Collected data entries
========

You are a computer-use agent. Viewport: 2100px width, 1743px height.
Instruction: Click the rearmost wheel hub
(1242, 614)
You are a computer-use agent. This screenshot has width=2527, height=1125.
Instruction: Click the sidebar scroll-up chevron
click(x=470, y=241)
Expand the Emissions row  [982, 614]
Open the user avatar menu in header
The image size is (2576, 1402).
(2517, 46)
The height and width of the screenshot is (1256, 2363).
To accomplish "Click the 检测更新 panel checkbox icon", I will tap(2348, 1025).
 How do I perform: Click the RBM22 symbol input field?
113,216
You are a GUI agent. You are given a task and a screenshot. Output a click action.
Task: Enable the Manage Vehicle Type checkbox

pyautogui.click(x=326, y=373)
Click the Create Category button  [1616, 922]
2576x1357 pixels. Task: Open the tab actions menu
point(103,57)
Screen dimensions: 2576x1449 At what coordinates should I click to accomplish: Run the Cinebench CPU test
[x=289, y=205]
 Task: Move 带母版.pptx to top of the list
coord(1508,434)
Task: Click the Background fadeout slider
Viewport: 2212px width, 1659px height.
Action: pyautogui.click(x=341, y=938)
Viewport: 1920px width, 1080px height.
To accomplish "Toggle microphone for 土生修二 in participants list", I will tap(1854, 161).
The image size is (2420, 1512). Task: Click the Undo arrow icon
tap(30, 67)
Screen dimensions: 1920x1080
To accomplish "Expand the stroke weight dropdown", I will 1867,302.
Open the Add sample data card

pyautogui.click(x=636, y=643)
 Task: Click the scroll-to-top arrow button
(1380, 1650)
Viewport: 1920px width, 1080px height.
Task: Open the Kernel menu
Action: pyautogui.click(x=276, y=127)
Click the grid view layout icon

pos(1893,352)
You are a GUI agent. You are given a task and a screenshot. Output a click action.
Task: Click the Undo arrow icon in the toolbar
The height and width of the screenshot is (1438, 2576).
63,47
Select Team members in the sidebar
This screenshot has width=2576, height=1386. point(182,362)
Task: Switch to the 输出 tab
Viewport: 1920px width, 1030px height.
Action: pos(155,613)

========

• [Directions] Count the lines in the records above that contain the word "computer", and reply with that number alone.

• [Solved exercise] 2